Rows from a pointing dataset
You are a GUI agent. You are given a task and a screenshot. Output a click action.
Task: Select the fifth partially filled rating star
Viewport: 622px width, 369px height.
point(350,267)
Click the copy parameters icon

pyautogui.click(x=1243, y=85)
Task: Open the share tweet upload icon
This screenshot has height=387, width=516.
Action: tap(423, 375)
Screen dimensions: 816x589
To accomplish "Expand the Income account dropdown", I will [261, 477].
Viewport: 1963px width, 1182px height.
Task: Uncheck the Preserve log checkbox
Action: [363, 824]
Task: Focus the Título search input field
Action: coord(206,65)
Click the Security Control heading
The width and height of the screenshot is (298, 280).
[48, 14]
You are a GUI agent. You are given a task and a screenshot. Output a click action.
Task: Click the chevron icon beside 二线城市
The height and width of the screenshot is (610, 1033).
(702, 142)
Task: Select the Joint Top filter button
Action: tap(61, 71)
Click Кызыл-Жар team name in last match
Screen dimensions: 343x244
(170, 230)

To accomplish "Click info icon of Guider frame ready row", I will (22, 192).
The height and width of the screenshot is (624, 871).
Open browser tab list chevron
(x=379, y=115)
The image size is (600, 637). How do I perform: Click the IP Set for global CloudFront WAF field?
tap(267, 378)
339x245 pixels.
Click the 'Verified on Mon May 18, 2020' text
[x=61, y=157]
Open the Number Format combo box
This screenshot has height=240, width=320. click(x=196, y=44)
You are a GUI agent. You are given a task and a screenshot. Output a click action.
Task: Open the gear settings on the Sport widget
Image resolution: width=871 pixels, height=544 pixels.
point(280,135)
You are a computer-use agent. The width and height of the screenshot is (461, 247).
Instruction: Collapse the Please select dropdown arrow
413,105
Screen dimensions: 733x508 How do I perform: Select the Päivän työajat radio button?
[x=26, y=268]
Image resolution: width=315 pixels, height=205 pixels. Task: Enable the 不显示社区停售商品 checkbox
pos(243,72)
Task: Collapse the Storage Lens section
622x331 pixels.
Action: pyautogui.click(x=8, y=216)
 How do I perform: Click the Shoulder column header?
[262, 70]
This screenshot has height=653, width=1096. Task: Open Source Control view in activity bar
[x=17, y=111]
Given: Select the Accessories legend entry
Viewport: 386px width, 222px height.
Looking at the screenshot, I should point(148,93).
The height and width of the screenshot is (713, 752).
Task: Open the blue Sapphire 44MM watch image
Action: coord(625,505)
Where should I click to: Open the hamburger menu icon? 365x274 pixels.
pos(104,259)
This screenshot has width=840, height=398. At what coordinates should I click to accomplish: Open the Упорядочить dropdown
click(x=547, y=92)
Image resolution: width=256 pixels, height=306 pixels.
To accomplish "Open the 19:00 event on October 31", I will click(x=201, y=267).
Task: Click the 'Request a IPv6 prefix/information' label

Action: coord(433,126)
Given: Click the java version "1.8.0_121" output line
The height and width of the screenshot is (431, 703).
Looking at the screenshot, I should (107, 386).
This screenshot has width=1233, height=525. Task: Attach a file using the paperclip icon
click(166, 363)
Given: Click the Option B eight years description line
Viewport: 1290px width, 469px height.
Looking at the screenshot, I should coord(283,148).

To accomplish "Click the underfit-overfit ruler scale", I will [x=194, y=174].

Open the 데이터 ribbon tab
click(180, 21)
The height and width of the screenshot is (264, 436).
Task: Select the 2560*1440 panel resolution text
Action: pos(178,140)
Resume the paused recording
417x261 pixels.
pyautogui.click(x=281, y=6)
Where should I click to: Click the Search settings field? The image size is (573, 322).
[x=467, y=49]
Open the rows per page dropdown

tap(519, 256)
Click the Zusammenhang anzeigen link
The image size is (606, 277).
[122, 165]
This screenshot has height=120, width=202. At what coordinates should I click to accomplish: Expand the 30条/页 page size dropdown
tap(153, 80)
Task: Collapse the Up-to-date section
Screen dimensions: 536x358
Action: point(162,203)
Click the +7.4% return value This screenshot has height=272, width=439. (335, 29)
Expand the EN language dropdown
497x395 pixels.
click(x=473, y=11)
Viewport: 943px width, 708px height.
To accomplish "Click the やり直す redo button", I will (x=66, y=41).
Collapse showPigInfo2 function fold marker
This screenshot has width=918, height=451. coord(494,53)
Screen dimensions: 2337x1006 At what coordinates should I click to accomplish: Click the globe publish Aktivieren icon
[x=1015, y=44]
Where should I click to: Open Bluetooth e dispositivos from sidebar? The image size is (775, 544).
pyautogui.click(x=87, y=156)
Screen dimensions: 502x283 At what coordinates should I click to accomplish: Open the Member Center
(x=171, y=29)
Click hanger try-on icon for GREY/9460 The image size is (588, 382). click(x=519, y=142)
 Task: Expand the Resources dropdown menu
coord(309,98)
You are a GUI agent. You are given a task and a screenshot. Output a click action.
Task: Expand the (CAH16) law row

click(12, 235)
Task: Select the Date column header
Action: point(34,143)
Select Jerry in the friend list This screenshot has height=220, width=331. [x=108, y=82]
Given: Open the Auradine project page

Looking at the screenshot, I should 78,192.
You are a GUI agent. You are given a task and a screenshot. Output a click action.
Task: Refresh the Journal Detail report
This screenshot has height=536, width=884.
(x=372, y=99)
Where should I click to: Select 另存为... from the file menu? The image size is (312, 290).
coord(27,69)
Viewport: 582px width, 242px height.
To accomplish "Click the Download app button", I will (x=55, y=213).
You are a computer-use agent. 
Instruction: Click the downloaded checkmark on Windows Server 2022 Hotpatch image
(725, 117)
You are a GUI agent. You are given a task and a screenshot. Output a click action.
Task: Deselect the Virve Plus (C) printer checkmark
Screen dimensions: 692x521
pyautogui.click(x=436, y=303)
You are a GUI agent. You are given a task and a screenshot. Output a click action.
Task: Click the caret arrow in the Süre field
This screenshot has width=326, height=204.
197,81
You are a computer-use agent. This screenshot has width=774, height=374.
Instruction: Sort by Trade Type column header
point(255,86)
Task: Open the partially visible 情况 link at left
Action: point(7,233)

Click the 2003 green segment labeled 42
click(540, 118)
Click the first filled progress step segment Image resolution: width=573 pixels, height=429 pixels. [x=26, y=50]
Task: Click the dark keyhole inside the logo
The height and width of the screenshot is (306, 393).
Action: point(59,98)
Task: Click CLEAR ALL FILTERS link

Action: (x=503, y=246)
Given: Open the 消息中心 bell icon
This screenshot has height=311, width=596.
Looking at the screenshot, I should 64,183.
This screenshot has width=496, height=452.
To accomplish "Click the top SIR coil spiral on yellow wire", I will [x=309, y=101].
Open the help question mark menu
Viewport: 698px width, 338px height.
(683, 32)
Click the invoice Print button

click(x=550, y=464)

DIRECTIONS: Format every row above as a numbered list, leaving out the blank lines.

COMPLETE ANSWER:
1. You are a GUI agent. You are given a task and a screenshot. Output a click action.
2. Task: Select the fifth partially filled rating star
3. Viewport: 622px width, 369px height.
4. point(350,267)
5. Click the copy parameters icon
6. pyautogui.click(x=1243, y=85)
7. Task: Open the share tweet upload icon
8. This screenshot has height=387, width=516.
9. Action: tap(423, 375)
10. Screen dimensions: 816x589
11. To accomplish "Expand the Income account dropdown", I will [261, 477].
12. Viewport: 1963px width, 1182px height.
13. Task: Uncheck the Preserve log checkbox
14. Action: [363, 824]
15. Task: Focus the Título search input field
16. Action: coord(206,65)
17. Click the Security Control heading
18. The width and height of the screenshot is (298, 280).
19. [48, 14]
20. You are a GUI agent. You are given a task and a screenshot. Output a click action.
21. Task: Click the chevron icon beside 二线城市
22. The height and width of the screenshot is (610, 1033).
23. (702, 142)
24. Task: Select the Joint Top filter button
25. Action: tap(61, 71)
26. Click Кызыл-Жар team name in last match
27. Screen dimensions: 343x244
28. (170, 230)
29. To accomplish "Click info icon of Guider frame ready row", I will (22, 192).
30. The height and width of the screenshot is (624, 871).
31. Open browser tab list chevron
32. (x=379, y=115)
33. The image size is (600, 637). How do I perform: Click the IP Set for global CloudFront WAF field?
34. tap(267, 378)
35. 339x245 pixels.
36. Click the 'Verified on Mon May 18, 2020' text
37. [x=61, y=157]
38. Open the Number Format combo box
39. This screenshot has height=240, width=320. click(x=196, y=44)
40. You are a GUI agent. You are given a task and a screenshot. Output a click action.
41. Task: Open the gear settings on the Sport widget
42. Image resolution: width=871 pixels, height=544 pixels.
43. point(280,135)
44. You are a computer-use agent. The width and height of the screenshot is (461, 247).
45. Instruction: Collapse the Please select dropdown arrow
46. 413,105
47. Screen dimensions: 733x508 How do I perform: Select the Päivän työajat radio button?
48. [x=26, y=268]
49. Image resolution: width=315 pixels, height=205 pixels. Task: Enable the 不显示社区停售商品 checkbox
50. pos(243,72)
51. Task: Collapse the Storage Lens section
52. 622x331 pixels.
53. Action: pyautogui.click(x=8, y=216)
54.  How do I perform: Click the Shoulder column header?
55. [262, 70]
56. This screenshot has height=653, width=1096. Task: Open Source Control view in activity bar
57. [x=17, y=111]
58. Given: Select the Accessories legend entry
59. Viewport: 386px width, 222px height.
60. Looking at the screenshot, I should point(148,93).
61. The height and width of the screenshot is (713, 752).
62. Task: Open the blue Sapphire 44MM watch image
63. Action: coord(625,505)
64. Where should I click to: Open the hamburger menu icon? 365x274 pixels.
65. pos(104,259)
66. This screenshot has width=840, height=398. At what coordinates should I click to accomplish: Open the Упорядочить dropdown
67. click(x=547, y=92)
68. Image resolution: width=256 pixels, height=306 pixels.
69. To accomplish "Open the 19:00 event on October 31", I will click(x=201, y=267).
70. Task: Click the 'Request a IPv6 prefix/information' label
71. Action: coord(433,126)
72. Given: Click the java version "1.8.0_121" output line
73. The height and width of the screenshot is (431, 703).
74. Looking at the screenshot, I should (107, 386).
75. This screenshot has width=1233, height=525. Task: Attach a file using the paperclip icon
76. click(166, 363)
77. Given: Click the Option B eight years description line
78. Viewport: 1290px width, 469px height.
79. Looking at the screenshot, I should coord(283,148).
80. To accomplish "Click the underfit-overfit ruler scale", I will [x=194, y=174].
81. Open the 데이터 ribbon tab
82. click(180, 21)
83. The height and width of the screenshot is (264, 436).
84. Task: Select the 2560*1440 panel resolution text
85. Action: pos(178,140)
86. Resume the paused recording
87. 417x261 pixels.
88. pyautogui.click(x=281, y=6)
89. Where should I click to: Click the Search settings field? The image size is (573, 322).
90. [x=467, y=49]
91. Open the rows per page dropdown
92. tap(519, 256)
93. Click the Zusammenhang anzeigen link
94. The image size is (606, 277).
95. [122, 165]
96. This screenshot has height=120, width=202. At what coordinates should I click to accomplish: Expand the 30条/页 page size dropdown
97. tap(153, 80)
98. Task: Collapse the Up-to-date section
99. Screen dimensions: 536x358
100. Action: point(162,203)
101. Click the +7.4% return value This screenshot has height=272, width=439. (335, 29)
102. Expand the EN language dropdown
103. 497x395 pixels.
104. click(x=473, y=11)
105. Viewport: 943px width, 708px height.
106. To accomplish "Click the やり直す redo button", I will (x=66, y=41).
107. Collapse showPigInfo2 function fold marker
108. This screenshot has width=918, height=451. coord(494,53)
109. Screen dimensions: 2337x1006 At what coordinates should I click to accomplish: Click the globe publish Aktivieren icon
110. [x=1015, y=44]
111. Where should I click to: Open Bluetooth e dispositivos from sidebar? The image size is (775, 544).
112. pyautogui.click(x=87, y=156)
113. Screen dimensions: 502x283 At what coordinates should I click to accomplish: Open the Member Center
114. (x=171, y=29)
115. Click hanger try-on icon for GREY/9460 The image size is (588, 382). click(x=519, y=142)
116.  Task: Expand the Resources dropdown menu
117. coord(309,98)
118. You are a GUI agent. You are given a task and a screenshot. Output a click action.
119. Task: Expand the (CAH16) law row
120. click(12, 235)
121. Task: Select the Date column header
122. Action: point(34,143)
123. Select Jerry in the friend list This screenshot has height=220, width=331. [x=108, y=82]
124. Given: Open the Auradine project page
125. Looking at the screenshot, I should 78,192.
126. You are a GUI agent. You are given a task and a screenshot. Output a click action.
127. Task: Refresh the Journal Detail report
128. This screenshot has height=536, width=884.
129. (x=372, y=99)
130. Where should I click to: Select 另存为... from the file menu? The image size is (312, 290).
131. coord(27,69)
132. Viewport: 582px width, 242px height.
133. To accomplish "Click the Download app button", I will (x=55, y=213).
134. You are a computer-use agent. 
135. Instruction: Click the downloaded checkmark on Windows Server 2022 Hotpatch image
136. (725, 117)
137. You are a GUI agent. You are given a task and a screenshot. Output a click action.
138. Task: Deselect the Virve Plus (C) printer checkmark
139. Screen dimensions: 692x521
140. pyautogui.click(x=436, y=303)
141. You are a GUI agent. You are given a task and a screenshot. Output a click action.
142. Task: Click the caret arrow in the Süre field
143. This screenshot has width=326, height=204.
144. 197,81
145. You are a computer-use agent. This screenshot has width=774, height=374.
146. Instruction: Sort by Trade Type column header
147. point(255,86)
148. Task: Open the partially visible 情况 link at left
149. Action: point(7,233)
150. Click the 2003 green segment labeled 42
151. click(540, 118)
152. Click the first filled progress step segment Image resolution: width=573 pixels, height=429 pixels. [x=26, y=50]
153. Task: Click the dark keyhole inside the logo
154. The height and width of the screenshot is (306, 393).
155. Action: point(59,98)
156. Task: Click CLEAR ALL FILTERS link
157. Action: (x=503, y=246)
158. Given: Open the 消息中心 bell icon
159. This screenshot has height=311, width=596.
160. Looking at the screenshot, I should 64,183.
161. This screenshot has width=496, height=452.
162. To accomplish "Click the top SIR coil spiral on yellow wire", I will [x=309, y=101].
163. Open the help question mark menu
164. Viewport: 698px width, 338px height.
165. (683, 32)
166. Click the invoice Print button
167. click(x=550, y=464)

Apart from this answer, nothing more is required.